Ideally, I think everybody should have to take a class on death and dying that could cover estates, hospice, and what life-extending procedures there are. In my death and dying class, I talk about people in South Korea who fill an entire gymnasium with coffins and the public comes in and gets inside the coffin to simulate what it would be to die. And they come out of this experience with a totally new zest for life.

This is what contemplating our mortality can do for us. It can take away some of the fear and some of the surprise when a loved one passes away because you will have thought about it in advance. I’m not saying assisted death is the way to go for everyone. We really need to pay more attention to end-of-life issues and prepare for the inevitable and have all of that be less stigmatized.

Book over of "The Day I Die" by Anita Hannig. Next Avenue, medical aid in dying

As the country’s pandemic death toll inches toward one million, has America’s attitude toward death changed at all?

Certainly it’s brought death into the lives of lots of people but not in a way to make them feel more connected to death. Many people weren’t able to see their loved ones in assisted living homes or couldn’t go to the funeral or they weren’t allowed to be present at a nursing home.

When I see the way that we’re tumbling back into life as it was before the pandemic, I don’t know that we’ve really thought critically about death. We just have this big fear-based relationship with death and it’s not lifting the curtain, really. I think people are thrilled to have escaped the pandemic. They see themselves on the other end of that mostly unscathed.

They dodged a bullet?

That’s exactly what it is. But I don’t think it’s made us really contemplate our mortality that much more.  

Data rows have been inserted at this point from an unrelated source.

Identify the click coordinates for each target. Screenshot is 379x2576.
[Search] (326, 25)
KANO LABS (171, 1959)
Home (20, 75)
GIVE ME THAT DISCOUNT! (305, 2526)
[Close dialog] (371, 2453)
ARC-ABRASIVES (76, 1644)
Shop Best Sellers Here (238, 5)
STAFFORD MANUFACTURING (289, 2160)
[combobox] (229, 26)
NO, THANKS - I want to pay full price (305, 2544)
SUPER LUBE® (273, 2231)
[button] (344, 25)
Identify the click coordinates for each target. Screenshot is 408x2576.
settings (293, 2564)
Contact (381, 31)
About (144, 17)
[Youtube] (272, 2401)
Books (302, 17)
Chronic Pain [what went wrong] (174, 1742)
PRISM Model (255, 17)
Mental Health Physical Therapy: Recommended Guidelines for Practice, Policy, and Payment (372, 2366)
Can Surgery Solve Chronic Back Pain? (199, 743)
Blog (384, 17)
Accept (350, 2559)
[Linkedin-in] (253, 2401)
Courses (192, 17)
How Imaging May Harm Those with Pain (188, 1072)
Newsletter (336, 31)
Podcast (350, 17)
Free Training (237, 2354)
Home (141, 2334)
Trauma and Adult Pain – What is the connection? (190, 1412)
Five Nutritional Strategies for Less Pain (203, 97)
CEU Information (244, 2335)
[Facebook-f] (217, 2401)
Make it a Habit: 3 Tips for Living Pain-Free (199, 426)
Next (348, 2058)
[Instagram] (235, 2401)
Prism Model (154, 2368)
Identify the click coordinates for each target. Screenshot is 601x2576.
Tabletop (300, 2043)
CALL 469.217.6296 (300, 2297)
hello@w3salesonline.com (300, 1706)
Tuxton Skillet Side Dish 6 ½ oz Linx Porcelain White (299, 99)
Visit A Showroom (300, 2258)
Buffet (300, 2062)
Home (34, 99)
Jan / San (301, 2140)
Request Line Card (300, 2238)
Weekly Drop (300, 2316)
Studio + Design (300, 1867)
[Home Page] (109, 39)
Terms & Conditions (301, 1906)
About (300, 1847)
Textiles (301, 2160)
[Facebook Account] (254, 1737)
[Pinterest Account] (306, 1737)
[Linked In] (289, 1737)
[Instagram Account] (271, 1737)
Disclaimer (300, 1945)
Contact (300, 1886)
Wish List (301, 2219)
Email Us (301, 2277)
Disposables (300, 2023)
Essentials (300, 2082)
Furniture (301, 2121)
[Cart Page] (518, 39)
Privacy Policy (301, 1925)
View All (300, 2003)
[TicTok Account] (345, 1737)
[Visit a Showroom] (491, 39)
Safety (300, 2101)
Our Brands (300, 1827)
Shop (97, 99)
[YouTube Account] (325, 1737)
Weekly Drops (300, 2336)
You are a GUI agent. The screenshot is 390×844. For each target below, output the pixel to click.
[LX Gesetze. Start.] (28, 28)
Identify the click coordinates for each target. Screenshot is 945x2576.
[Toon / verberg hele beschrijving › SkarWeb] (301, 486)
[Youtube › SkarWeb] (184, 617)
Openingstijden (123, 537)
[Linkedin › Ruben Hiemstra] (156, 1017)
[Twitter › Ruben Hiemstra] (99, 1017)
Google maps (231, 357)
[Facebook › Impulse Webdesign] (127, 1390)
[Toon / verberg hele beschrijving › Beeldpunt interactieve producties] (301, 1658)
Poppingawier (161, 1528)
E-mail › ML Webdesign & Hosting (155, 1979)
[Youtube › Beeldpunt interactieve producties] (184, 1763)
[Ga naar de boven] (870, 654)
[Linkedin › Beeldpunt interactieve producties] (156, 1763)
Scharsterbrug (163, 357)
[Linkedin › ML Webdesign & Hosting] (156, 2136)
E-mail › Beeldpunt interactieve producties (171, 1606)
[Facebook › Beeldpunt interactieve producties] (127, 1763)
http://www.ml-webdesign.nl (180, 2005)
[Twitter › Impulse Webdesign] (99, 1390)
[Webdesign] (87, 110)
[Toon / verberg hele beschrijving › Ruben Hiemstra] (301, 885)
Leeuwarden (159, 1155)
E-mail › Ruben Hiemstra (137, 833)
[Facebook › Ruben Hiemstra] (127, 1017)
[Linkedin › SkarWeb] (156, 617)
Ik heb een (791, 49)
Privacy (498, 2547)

So what will give you a signal that something has shifted in the American attitude toward death?

That people don’t automatically associate the topic of death with fear. And when people begin to realize what I witnessed and write about in the book — some of the empowerment that can come from determining the end of your life and even some of the joy. I hope I’m not out of line to call it joy. When I think of the deaths I witnessed, they weren’t unambiguously sad. There were also serene and heartfelt moments, some laughter and families felt at ease because their loved one wanted to die and they were helping them.

And those who chose to end their lives wanted their death to resonate beyond themselves and their families. Jean, one of the people whose death I witnessed, unbelievably spent the last few minutes of her life promoting her chosen way to die. I still remember her words:

“There are all these baby boomers who will want a better way to die. Our society doesn’t recognize that yet. They will someday.”